The exact cause of the disease is still unknown; however, researchers claim that Kawasaki is potentially linked to genetics. Hereditary factors are also claimed to be responsible for the disease. They believe that this disease is probably related to a combination of different genetic material, viral and bacterial exposures, toxins and irritant chemicals and substances.
Symptoms of the Kawasaki disease consists of high fever of around 101 degrees Fahrenheit and above, rashes and peeling skin, redness and swelling, gland enlargement, throat irritation, "strawberry tongue," joint pain and stomach troubles. The disease, however, is not contagious.
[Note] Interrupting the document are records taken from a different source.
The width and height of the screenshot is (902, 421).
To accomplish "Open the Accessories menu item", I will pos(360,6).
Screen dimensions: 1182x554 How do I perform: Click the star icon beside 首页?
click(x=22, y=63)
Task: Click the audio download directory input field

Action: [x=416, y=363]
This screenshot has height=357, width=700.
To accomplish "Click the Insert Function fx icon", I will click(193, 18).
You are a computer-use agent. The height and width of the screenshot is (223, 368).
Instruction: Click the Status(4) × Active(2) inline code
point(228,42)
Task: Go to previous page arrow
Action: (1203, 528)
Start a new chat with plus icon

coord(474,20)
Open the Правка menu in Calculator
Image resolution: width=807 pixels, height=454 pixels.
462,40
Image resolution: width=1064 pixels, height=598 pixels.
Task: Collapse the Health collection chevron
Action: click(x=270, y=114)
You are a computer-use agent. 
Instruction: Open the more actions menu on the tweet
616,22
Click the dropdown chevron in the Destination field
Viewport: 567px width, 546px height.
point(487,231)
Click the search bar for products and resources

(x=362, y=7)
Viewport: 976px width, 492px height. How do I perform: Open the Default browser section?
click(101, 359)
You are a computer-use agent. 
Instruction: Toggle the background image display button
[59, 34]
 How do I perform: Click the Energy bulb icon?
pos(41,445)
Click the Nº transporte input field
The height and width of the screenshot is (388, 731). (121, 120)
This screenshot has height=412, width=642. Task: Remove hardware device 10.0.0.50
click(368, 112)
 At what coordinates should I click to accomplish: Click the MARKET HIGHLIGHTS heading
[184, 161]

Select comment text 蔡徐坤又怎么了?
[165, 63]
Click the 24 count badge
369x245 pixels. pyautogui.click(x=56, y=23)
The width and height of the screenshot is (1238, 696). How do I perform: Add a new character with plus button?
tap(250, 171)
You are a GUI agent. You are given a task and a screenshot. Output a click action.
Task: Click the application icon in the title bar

Kawasaki disease is diagnosed by a traditional physical examination where conclusions are drawn based on the symptoms displayed. However, treatment can be quite extensive depending on the condition's progression. Early treatment can save lives.
Treatment includes administering gamma globulin (purified antibodies) via intravenous (IV) doses to help prepare the body to further fight against the infection. Other steps include high aspirin doses to lower the risk of potential heart diseases. On the other hand, precautionary measures just include a single, very vital step, which is getting regular flu jabs to prevent viral infections when aspirin doses are being administered so as to avoid Reye's disease.
Most of the children suffering from Kawasaki disease start showing improvements from the first time the treatments are provided. In order to avoid complications and fatalities, it is very important to consult a doctor as soon as any of the symptoms related to Kawasaki start to appear.
*** Dr. Kenneth P. Rebong, a medical doctor in San Jose, California, specializes in Pediatrics and Adolescent Medicine.